In the second study, scientists led by Claudio Forcato, PhD, head of the Bioinformatics Unit at Menarini Silicon Biosystems, captured, isolated, and sequenced circulating cancer cells from three patients with multiple myeloma*. They then looked for a genetic phenomenon called "loss-of-heterozygosity" (LoH), in which one of the two alleles that are normally found at a specific spot in the genetic code is lost. They found such LoH events in the cancer cells from all of the multiple myeloma patients. "Our results suggest that loss-of-heterozygosity may be pervasive in multiple myeloma, and may offer a prognostic and predictive biomarker for the disease," explained Dr. Forcato.
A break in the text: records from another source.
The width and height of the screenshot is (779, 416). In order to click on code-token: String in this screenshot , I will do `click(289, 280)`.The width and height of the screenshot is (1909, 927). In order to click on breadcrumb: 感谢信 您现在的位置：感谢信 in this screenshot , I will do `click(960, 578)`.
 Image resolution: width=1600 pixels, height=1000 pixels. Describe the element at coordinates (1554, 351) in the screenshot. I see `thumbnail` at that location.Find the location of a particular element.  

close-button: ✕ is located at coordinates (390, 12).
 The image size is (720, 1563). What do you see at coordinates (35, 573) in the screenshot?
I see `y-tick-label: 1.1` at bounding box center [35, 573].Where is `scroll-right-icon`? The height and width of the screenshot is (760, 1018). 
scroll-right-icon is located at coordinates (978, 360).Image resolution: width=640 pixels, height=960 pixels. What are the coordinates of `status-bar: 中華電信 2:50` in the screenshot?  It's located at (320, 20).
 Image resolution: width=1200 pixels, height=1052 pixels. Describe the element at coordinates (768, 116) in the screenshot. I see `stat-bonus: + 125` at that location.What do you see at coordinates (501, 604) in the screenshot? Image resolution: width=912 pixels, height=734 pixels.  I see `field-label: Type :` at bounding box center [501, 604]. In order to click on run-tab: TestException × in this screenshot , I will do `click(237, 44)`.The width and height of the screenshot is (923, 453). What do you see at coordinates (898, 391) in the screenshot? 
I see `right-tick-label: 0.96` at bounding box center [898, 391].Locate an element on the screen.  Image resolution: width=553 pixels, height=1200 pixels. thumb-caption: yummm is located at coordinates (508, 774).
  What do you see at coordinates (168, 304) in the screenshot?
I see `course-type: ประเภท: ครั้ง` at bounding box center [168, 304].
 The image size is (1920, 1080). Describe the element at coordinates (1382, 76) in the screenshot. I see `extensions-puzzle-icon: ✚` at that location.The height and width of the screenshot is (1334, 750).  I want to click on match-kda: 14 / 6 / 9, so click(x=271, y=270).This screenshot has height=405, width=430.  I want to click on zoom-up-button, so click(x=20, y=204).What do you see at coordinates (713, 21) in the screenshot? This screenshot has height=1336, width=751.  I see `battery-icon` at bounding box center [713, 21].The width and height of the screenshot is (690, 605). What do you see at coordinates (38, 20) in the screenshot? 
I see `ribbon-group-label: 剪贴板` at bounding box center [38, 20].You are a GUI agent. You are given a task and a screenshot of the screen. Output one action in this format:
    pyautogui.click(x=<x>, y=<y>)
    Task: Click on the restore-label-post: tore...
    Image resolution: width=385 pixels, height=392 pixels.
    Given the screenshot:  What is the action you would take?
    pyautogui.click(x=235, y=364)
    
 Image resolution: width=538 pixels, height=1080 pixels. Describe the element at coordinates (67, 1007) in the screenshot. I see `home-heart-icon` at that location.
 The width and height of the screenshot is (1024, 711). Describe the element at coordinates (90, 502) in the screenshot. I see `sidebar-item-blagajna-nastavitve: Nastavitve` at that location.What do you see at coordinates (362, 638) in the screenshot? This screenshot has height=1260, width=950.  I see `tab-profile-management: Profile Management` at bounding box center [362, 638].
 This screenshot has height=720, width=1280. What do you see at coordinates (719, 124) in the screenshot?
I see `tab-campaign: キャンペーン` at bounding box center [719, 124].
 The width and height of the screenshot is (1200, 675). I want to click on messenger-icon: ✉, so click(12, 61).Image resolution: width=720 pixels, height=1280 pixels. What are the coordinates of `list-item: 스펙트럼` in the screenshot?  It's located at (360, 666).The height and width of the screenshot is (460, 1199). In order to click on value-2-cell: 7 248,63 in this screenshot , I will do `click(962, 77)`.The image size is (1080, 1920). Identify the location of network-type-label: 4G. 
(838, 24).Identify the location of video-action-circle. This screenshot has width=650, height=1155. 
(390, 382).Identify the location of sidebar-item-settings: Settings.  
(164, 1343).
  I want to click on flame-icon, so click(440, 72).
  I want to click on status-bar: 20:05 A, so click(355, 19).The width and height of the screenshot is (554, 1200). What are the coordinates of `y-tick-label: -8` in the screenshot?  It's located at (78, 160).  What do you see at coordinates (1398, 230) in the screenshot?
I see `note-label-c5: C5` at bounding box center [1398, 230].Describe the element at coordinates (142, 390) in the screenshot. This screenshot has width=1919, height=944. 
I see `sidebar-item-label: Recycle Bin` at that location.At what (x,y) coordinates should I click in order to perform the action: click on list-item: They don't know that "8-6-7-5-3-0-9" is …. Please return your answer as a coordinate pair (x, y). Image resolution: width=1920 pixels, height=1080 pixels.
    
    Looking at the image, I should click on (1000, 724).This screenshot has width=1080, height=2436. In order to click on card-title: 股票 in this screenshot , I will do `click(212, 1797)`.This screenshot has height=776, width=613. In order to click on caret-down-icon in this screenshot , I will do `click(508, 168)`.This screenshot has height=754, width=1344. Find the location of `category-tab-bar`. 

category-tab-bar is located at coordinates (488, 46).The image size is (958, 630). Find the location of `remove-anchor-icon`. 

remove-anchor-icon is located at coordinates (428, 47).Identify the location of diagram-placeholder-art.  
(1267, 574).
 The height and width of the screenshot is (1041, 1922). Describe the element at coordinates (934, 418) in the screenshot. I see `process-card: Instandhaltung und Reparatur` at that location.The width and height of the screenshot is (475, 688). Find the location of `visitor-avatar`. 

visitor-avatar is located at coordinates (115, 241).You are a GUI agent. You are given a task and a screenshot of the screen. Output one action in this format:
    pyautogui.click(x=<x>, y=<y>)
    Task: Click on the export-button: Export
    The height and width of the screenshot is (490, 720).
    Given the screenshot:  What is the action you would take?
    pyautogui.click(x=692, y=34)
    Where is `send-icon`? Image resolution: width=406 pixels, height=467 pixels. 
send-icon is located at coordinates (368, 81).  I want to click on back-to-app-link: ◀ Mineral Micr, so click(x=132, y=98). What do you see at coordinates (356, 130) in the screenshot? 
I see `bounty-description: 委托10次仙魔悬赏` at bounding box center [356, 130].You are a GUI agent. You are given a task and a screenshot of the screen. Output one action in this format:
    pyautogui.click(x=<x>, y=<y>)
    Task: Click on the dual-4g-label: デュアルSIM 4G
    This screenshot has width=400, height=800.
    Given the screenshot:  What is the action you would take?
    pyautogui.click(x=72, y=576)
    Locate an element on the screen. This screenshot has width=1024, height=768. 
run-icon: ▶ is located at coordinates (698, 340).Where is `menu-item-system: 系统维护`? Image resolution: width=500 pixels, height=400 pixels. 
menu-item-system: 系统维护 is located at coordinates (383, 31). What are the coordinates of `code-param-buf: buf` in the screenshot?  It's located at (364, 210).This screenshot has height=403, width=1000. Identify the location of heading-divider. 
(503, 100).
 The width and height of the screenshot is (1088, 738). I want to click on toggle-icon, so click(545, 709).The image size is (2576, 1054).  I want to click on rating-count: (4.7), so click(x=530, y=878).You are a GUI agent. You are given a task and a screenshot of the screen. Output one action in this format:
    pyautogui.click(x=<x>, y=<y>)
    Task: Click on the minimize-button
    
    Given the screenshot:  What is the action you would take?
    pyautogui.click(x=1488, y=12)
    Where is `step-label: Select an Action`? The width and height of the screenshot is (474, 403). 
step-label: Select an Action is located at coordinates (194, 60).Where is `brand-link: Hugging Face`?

"These two new studies show how our technologies are advancing the understanding of cancers like metastatic breast cancer and multiple myeloma, and may lead to improved, more personalized treatment options for patients with these diseases," said Fabio Piazzalunga, President and CEO of Menarini Silicon Biosystems, Inc.

CELLSEARCH** is the first and only clinically validated blood test cleared by the U.S. Food & Drug Administration (FDA) for detecting and counting CTCs to aid physicians in managing patients with metastatic breast, prostate, and colorectal cancers when used in conjunction with other clinical methods of monitoring. The test is also approved by the China Food & Drug Administration for use in monitoring patients with Metastatic Breast Cancer (MBC). The CELLSEARCH System is the most extensively studied CTC technology, with research published in more than 650 peer-reviewed publications.

DEPArray NxT is an image-based digital cell-sorting and isolation platform that enables clinical researchers to conduct molecular analyses on live or fixed cells with single-cell precision.